* [Work instructions]: Copy out every line of the rows below that contains the string "screenshot", treating uppercase and lowercase as distinct.

* [Record set]:

# # # # # # #

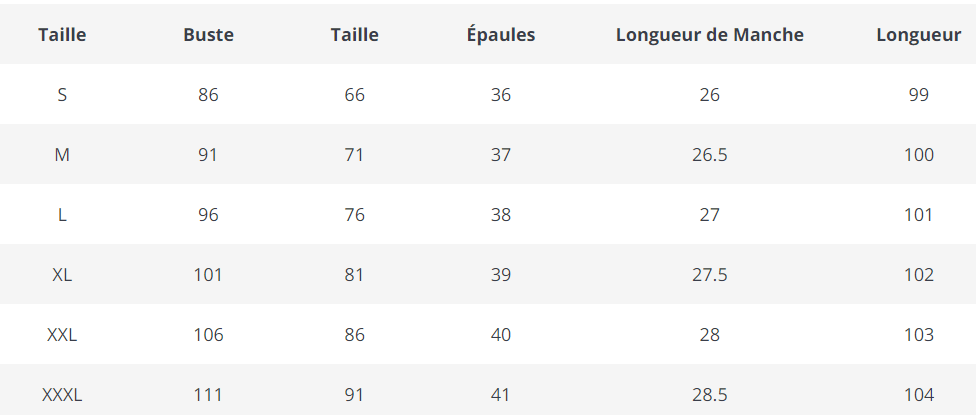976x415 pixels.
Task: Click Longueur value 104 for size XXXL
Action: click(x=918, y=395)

# # # # # # #

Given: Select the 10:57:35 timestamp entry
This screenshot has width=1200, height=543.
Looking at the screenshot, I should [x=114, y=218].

# # # # # # #

* [Answer for the task]:
This screenshot has width=1200, height=543.
Looking at the screenshot, I should [x=114, y=218].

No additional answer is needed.